++++ Task inputs
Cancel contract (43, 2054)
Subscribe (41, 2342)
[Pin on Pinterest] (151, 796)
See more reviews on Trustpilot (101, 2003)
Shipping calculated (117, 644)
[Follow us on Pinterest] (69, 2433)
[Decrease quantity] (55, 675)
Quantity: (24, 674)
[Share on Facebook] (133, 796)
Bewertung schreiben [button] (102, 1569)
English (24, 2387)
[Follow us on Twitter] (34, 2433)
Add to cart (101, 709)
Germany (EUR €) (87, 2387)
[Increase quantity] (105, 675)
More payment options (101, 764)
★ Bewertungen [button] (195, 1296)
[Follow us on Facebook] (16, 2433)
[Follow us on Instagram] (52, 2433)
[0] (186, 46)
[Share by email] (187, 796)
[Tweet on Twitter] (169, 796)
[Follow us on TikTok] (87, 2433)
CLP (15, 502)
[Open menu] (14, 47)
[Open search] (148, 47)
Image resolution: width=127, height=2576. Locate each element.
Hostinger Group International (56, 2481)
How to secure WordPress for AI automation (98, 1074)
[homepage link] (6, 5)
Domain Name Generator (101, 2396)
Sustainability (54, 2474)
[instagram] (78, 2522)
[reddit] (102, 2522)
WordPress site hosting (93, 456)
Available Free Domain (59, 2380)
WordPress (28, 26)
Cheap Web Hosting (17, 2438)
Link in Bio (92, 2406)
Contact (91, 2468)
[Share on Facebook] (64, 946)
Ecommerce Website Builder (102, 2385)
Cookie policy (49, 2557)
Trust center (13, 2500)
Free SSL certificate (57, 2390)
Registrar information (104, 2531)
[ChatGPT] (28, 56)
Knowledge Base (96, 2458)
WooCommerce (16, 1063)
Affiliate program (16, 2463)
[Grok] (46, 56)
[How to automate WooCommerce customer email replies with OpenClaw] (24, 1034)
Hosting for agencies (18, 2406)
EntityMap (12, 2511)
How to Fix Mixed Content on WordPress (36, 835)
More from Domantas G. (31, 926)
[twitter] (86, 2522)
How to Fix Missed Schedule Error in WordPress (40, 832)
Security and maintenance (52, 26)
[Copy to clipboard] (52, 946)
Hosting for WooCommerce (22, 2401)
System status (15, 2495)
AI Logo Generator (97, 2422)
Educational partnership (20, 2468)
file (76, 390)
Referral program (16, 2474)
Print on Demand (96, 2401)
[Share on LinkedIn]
++++++++
Instructions to follow: Set down exactly the lines from the opening line of the material through the line in which "[reddit] (102, 2522)" occurs, both included, and no other lines.

Written reply:
Cancel contract (43, 2054)
Subscribe (41, 2342)
[Pin on Pinterest] (151, 796)
See more reviews on Trustpilot (101, 2003)
Shipping calculated (117, 644)
[Follow us on Pinterest] (69, 2433)
[Decrease quantity] (55, 675)
Quantity: (24, 674)
[Share on Facebook] (133, 796)
Bewertung schreiben [button] (102, 1569)
English (24, 2387)
[Follow us on Twitter] (34, 2433)
Add to cart (101, 709)
Germany (EUR €) (87, 2387)
[Increase quantity] (105, 675)
More payment options (101, 764)
★ Bewertungen [button] (195, 1296)
[Follow us on Facebook] (16, 2433)
[Follow us on Instagram] (52, 2433)
[0] (186, 46)
[Share by email] (187, 796)
[Tweet on Twitter] (169, 796)
[Follow us on TikTok] (87, 2433)
CLP (15, 502)
[Open menu] (14, 47)
[Open search] (148, 47)
Image resolution: width=127, height=2576. Locate each element.
Hostinger Group International (56, 2481)
How to secure WordPress for AI automation (98, 1074)
[homepage link] (6, 5)
Domain Name Generator (101, 2396)
Sustainability (54, 2474)
[instagram] (78, 2522)
[reddit] (102, 2522)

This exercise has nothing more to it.